In a new study conducted at Beth Israel Deaconess Medical Center (BIDMC), researchers compared the clinical reasoning capabilities of a large language model to those of human physicians using the revised-IDEA (r-IDEA) score. The study involved giving a GPT-4 powered chatbot, 21 attending physicians, and 18 resident physicians 20 clinical cases to work through. The results of the study showed that the chatbot actually achieved the highest r-IDEA scores, indicating impressive diagnostic reasoning abilities. However, the chatbot also made more errors compared to the human physicians, highlighting the limitations of artificial intelligence in fully replacing human clinical reasoning.
Lead author of the study, Stephanie Cabral, M.D., emphasized the need for further research to determine the best ways to integrate large language models (LLMs) into clinical practice. She suggested that LLMs could serve as a checkpoint to help physicians avoid missing important diagnostic factors. The study results supported the idea that AI powered systems, such as chatbots, are better suited as tools to enhance a physician’s diagnostic abilities rather than replace them entirely.
Physician leaders and technologists explain that the practice of medicine requires a deep sense of reasoning and clinical intuition, which is difficult to replicate through algorithms alone. However, AI tools like chatbots can provide valuable diagnostic and clinical support to physicians, potentially saving time and improving efficiency in the diagnostic process. Organizations are already beginning to harness the power of AI technologies to augment clinical workflows, such as through artificial intelligence powered scribing technologies and enterprise search tools that help physicians access and analyze large amounts of patient data.

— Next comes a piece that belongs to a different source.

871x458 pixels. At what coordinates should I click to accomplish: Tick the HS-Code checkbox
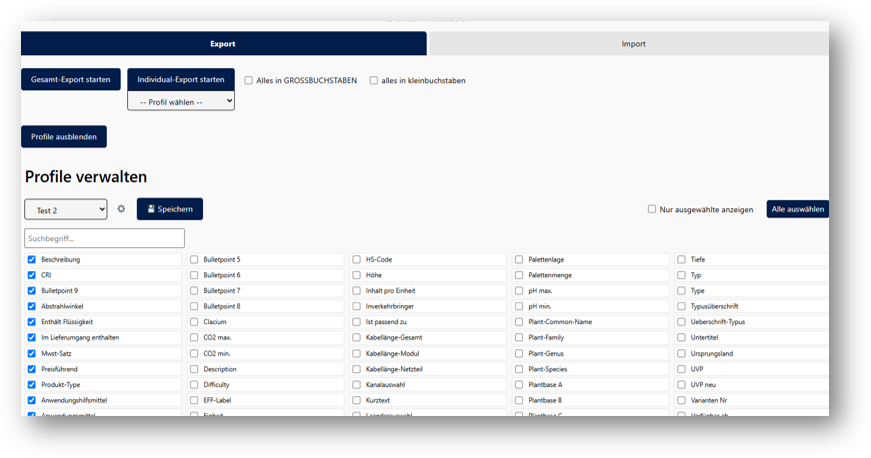[x=356, y=260]
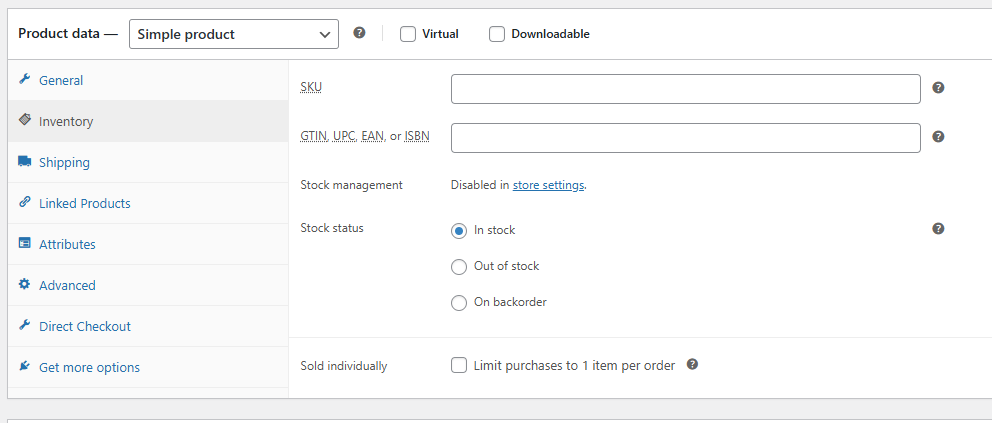The image size is (992, 423).
Task: Open the Get more options tab
Action: point(89,367)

While AI systems may not be ready for clinical diagnostics, there is potential to leverage this technology to enhance clinical workflows with human oversight to ensure accuracy and safety. Tools in fields like radiology and dermatology are emerging that can provide suggestions for potential diagnoses based on data analysis. Despite the progress made in incorporating AI into healthcare practices, there is still much work to be done to fully realize the benefits of AI in clinical settings while maintaining the important role of human physicians in the decision-making process.